ARPA-E: Commercializing Energy Innovation


Commercializing Energy Innovation

Last week the energy innovation community gathered outside Washington, D.C. for the eighth ARPA-E Summit. The event brings research and commercialization together in a way that few other events do. ARPA-E staff pitch their ideas for the future of energy, transportation, cities, and food. Leading scientists explain how they push the frontier of innovation in energy and materials. The technology showcase lets ARPA-E awardees highlight the progress they’ve made over the course of their 3-year grants.

But the Summit doesn’t just spout techno-optimism. The conference balances technical sessions with panel discussions, keynote speeches, and fire-side chats that offered practical advice on how to commercialize those innovations. It was fascinating to understand how these experts think about building and scaling cleantech companies.

I had the honor of moderating a panel featuring some of the smartest people in the field:

  • Ira Ehrenpreis of DBL Partners, a Director on the board of Tesla and one of its first investors;
  • Mike Biddle of Evok Innovations, who built one of the world’s leading advanced recycling companies and now is an early-stage investor; and
  • Michael Horwitz of Greentech Capital Advisors, an expert on mergers and acquisitions in the cleantech sector.

The discussion was lively and featured plenty of tales from the trenches. The summit also featured an excellent discussion with Ajay Royan of Mithril Capital Management, which he co-founded with Peter Thiel and has $1.5B under management, and a panel on alternative capital solutions that featured Jeffrey Sirr of Munich Re, one of the world’s largest re-insurance companies.
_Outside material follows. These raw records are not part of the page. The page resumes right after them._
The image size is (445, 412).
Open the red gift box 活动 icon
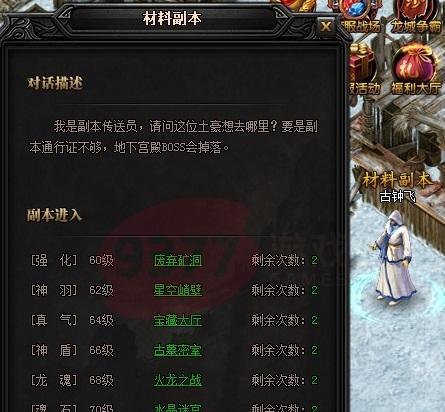[x=363, y=70]
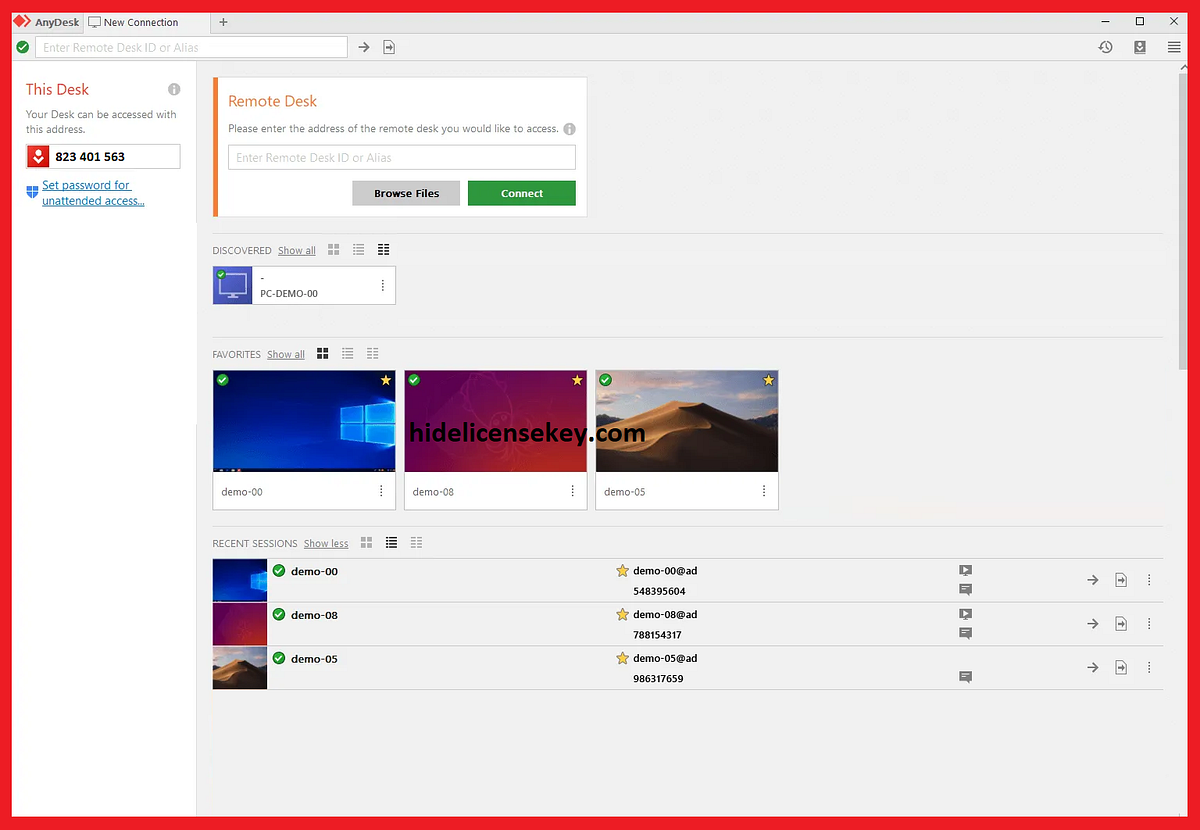1200x830 pixels.
Task: Open chat for the demo-05 session
Action: 965,677
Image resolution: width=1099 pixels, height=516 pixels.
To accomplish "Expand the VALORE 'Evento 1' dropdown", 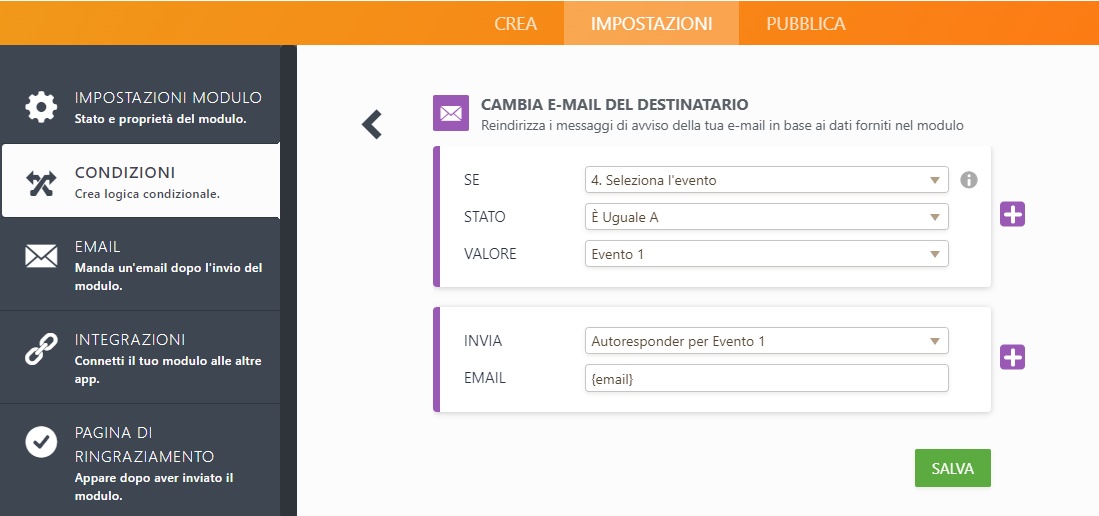I will [x=766, y=254].
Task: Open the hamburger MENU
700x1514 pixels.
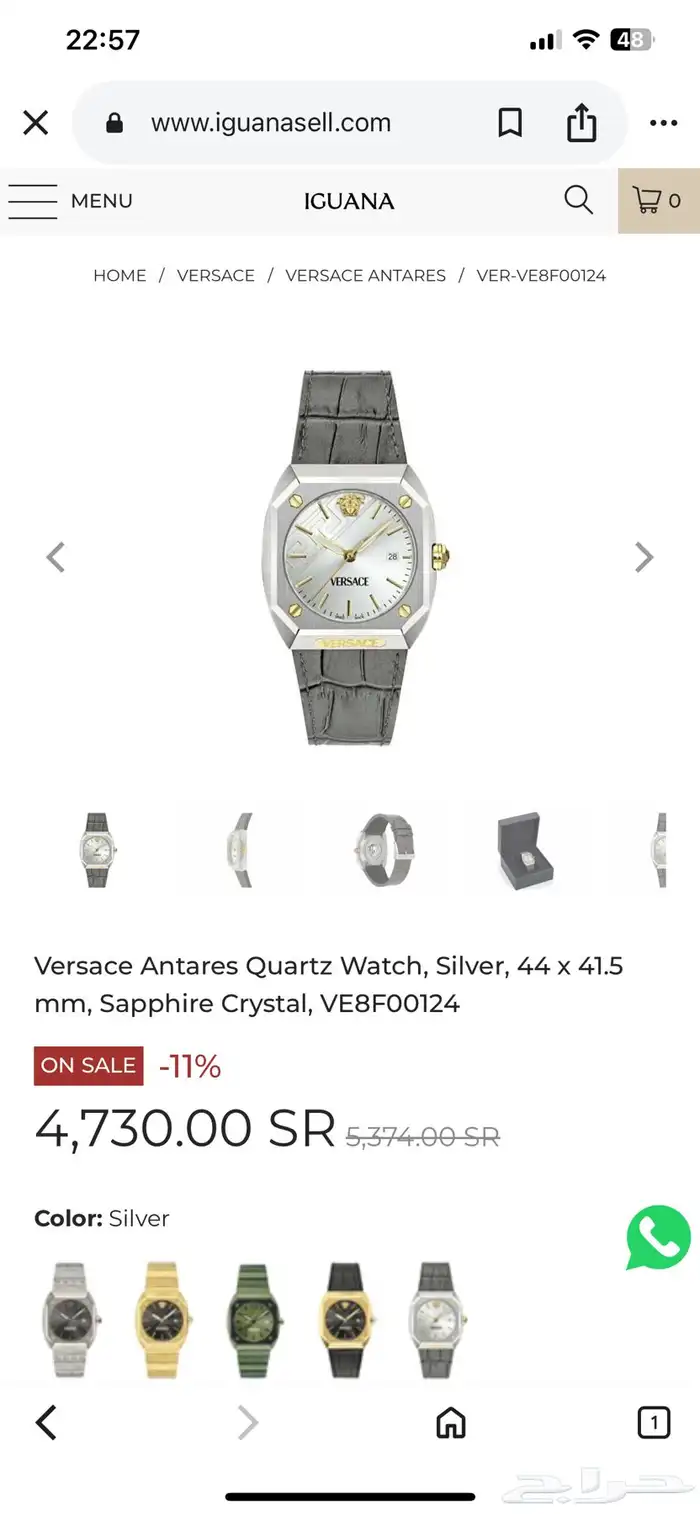Action: tap(70, 201)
Throughout these sessions, the conversation kept returning to the importance of RiskMarkets, and Team. Of course, startups in any sector have to think about these factors but the investors explained why the nature of energy and cleantech has a multiplying effect on these challenges. As Ajay put it: You have to focus on quality of market, then product, then founder. It doesn’t work in the reverse order. The biggest problem in commercializing hard tech is the friction cost associated with entering the market. He calls this “artificial friction” and emphasizes that this makes it more challenging.

What follows are some of the most interesting things I heard at the Summit — things I think anyone in the sector should keep in mind as they build and grow their business.
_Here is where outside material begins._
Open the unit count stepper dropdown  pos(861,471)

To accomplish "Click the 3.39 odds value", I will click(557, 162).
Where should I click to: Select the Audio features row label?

On Markets and Market Adoption

Ajay channeled Warren Buffett in his focus on the market first: If you put a brilliant team up against a tough market, the market always wins. He emphasized repeatedly that energy is so tough because it’s a commodity. It’s difficult to price a premium product. In any industry, he said, new products hit a barrier of market access. Even if it’s a great product and it works well, no one adopts it. Energy startups need to think about how they will break that wall, even on day one. How will they ease that friction? According to Ajay, the only way to do that is through product. He offered a particular challenge to energy startups: If you have a great innovation that then needs a whole support mechanism and consulting firm to work with customers to get it adopted, it’s not likely to work. This really matters because even though you can show — analytically and through pilots or demonstrations — that this product works, you end up spending all your capital on adoption friction costs. So then you need to raise another $100 million just to get the product in the customers’ hands. So what’s the result? New innovations aren’t being adopted as fast as they’re being created.
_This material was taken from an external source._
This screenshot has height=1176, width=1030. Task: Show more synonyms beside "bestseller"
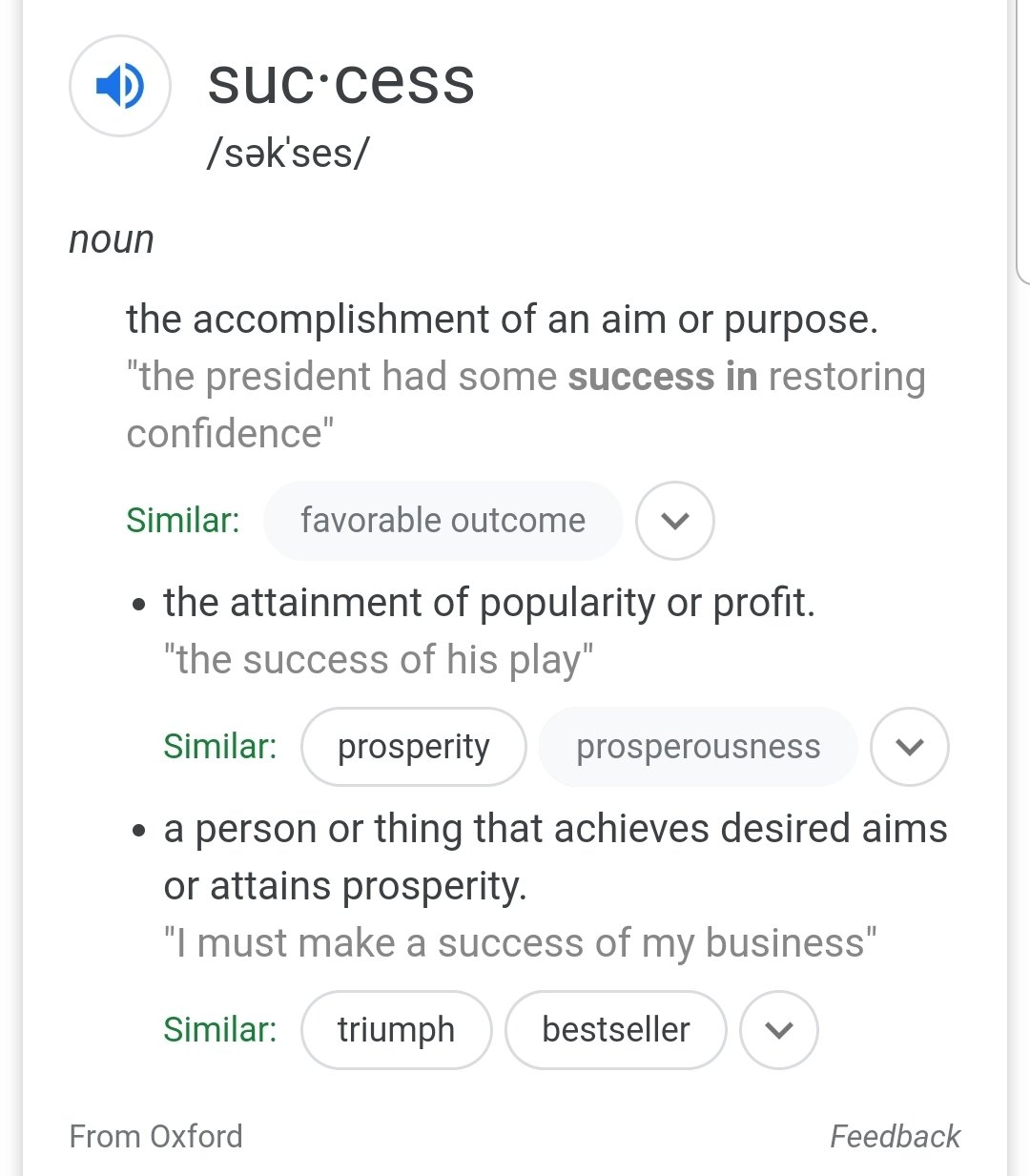coord(779,1030)
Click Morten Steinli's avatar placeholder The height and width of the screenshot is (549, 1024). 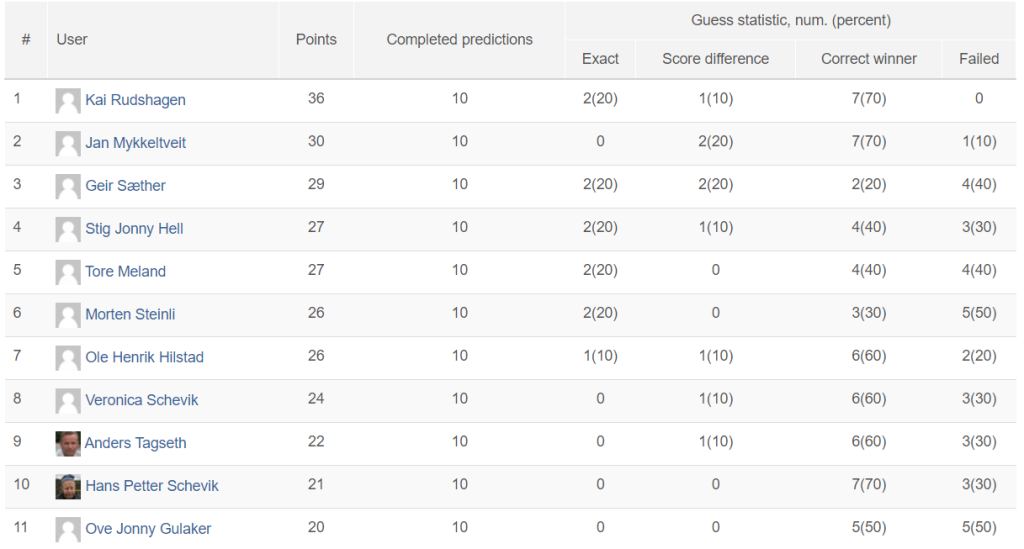tap(68, 315)
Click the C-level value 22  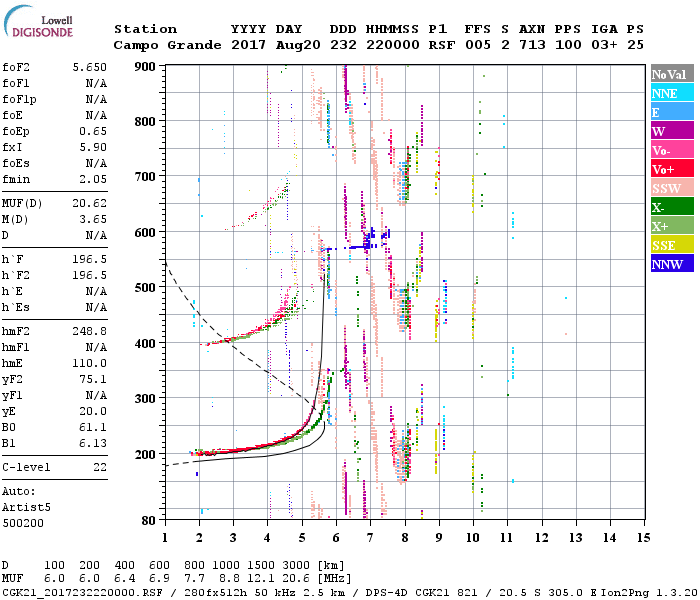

Perhaps Ajay would be interested in the solution proposed by Jeffrey Sirr of Munich Re who has been exploring new ways to insure against the risk of adopting new technologies. For instance, suppose an energy storage startup had a new flow battery technology and found a customer who was interested in the improved technology, but was unwilling to take the risk that the batteries didn’t live up to expectations. Munich Re would do their technical due diligence and underwrite the performance of the batteries. If the batteries failed, the insurance policy would pay out and make the customer whole again. This approach seems like it would assuage at least some of the fears of technology risk. Of course, insurance adds cost, but Jeffrey maintains that the insurance underwriting can also help secure less expensive debt to finance the project which may make up for the additional cost. A general overview of these types of mechanisms can be found at the Climate Policy Initiative. This is an exciting space to watch and it will be interesting to see if the model is sustainable for earlier stage smaller deployments.

On Team

Ira, Mike, and Michael acknowledged the realities of the cleantech markets, but for them this means the team is even more important. When they evaluate an investment, they ask themselves whether this team can “stare death in the face and survive.” Each shared a story where the company would have gone under but for the extreme resilience of the founding team.

For founders, the message is clear: you have to be fully committed to the business. As Ira said “This company can’t be the second or third most important thing in your life. If you want to make it, the company has to come first.” Building a business, especially in this sector, requires complete dedication and investors need to see that commitment.

On the Sector and Investment Theses

Based on his evaluation of the Market, Ajay shaped a contrary investment thesis at Mithril. “Cleantech was being talked about as religion. But most people in the world were still going to use oil and gas, and 20% of power was nuclear. This is where we started spending time.” He went on to emphasize that it is key that the underlying product is “long on technology” — meaning that as technology improves in the future, the product gets more competitive, not less. He used solar as an example — emerging technologies like thin-film solar were “short” innovation. As Chinese manufacturers glutted the market and costs came down the learning curve, the new technologies couldn’t compete. He likened this to companies in the IT sector: Cisco would be hurt by foreign innovations in router technology, while Facebook, Apple, Netflix, and Google can all take advantage of it.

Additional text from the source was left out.